■ Job:
Edit the listing below by replacing "voucher code" with "coupon code" and keeping everything else the same. Omit the pictures from your answer.
------------------------------------------------------------------------
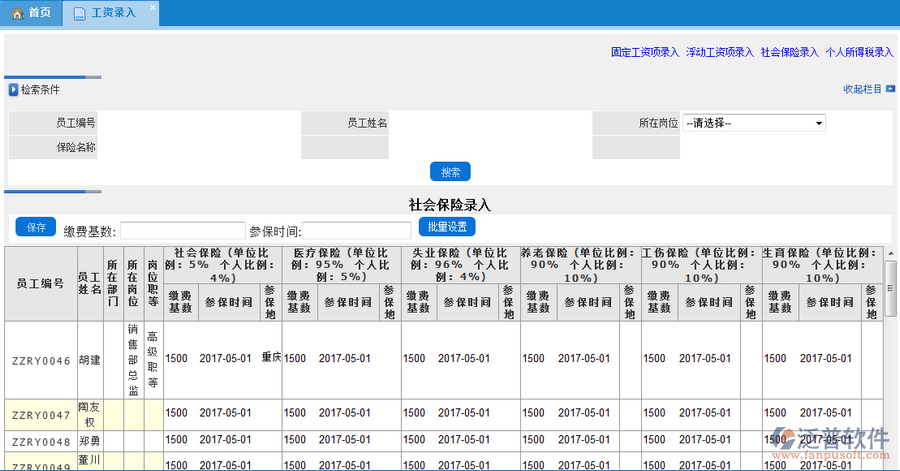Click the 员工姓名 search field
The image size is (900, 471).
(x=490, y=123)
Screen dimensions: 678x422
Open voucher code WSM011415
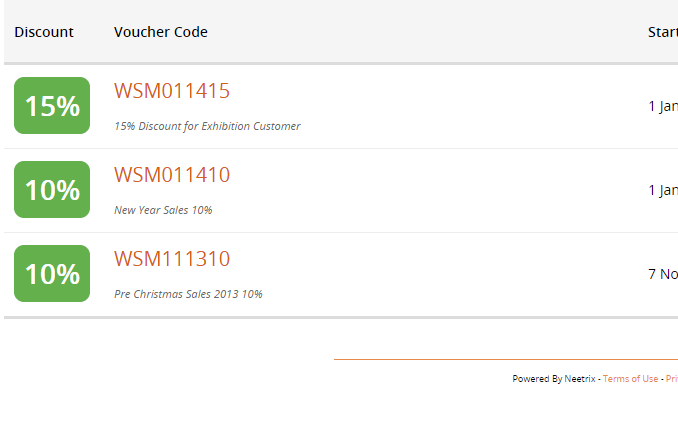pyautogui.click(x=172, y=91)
------------------------------------------------------------------------
■ Response to this exercise:
Click the 员工姓名 search field
The image size is (900, 471).
(x=490, y=123)
Screen dimensions: 678x422
Open coupon code WSM011415
pyautogui.click(x=172, y=91)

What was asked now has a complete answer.